## EXERCISE OBJECTIVE
Every line from the one containing "Krikštas (26) (426, 2256)" to the final line of the material below must be reproduced exactly; leave out all other lines.

[[ EXERCISE MATERIALS, beginning ]]

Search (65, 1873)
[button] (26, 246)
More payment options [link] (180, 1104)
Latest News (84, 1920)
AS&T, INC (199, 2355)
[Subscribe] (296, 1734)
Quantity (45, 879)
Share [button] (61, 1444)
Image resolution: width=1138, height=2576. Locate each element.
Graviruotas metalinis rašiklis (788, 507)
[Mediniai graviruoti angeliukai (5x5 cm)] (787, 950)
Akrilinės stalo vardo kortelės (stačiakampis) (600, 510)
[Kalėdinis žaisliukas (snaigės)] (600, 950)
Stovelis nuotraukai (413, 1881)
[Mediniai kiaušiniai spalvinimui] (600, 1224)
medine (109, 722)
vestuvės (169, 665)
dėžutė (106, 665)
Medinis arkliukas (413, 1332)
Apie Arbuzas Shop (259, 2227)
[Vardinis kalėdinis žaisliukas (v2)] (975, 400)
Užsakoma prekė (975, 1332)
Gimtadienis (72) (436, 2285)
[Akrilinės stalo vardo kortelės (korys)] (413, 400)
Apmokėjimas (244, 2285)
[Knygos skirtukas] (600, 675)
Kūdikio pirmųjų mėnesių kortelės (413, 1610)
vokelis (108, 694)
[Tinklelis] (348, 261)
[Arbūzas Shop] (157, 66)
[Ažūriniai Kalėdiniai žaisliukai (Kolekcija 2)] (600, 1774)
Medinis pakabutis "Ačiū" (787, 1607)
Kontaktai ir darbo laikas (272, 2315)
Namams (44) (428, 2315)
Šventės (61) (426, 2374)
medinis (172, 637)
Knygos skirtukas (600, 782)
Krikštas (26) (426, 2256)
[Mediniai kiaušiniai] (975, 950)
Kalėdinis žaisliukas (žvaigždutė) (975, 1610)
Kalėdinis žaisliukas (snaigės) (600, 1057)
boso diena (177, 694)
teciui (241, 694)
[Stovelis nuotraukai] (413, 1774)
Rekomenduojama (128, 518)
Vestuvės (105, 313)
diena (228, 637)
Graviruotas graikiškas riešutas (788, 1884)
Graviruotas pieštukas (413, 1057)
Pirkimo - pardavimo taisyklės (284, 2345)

[[ EXERCISE MATERIALS, end ]]

## EXERCISE RESULT
Krikštas (26) (426, 2256)
[Mediniai kiaušiniai] (975, 950)
Kalėdinis žaisliukas (žvaigždutė) (975, 1610)
Kalėdinis žaisliukas (snaigės) (600, 1057)
boso diena (177, 694)
teciui (241, 694)
[Stovelis nuotraukai] (413, 1774)
Rekomenduojama (128, 518)
Vestuvės (105, 313)
diena (228, 637)
Graviruotas graikiškas riešutas (788, 1884)
Graviruotas pieštukas (413, 1057)
Pirkimo - pardavimo taisyklės (284, 2345)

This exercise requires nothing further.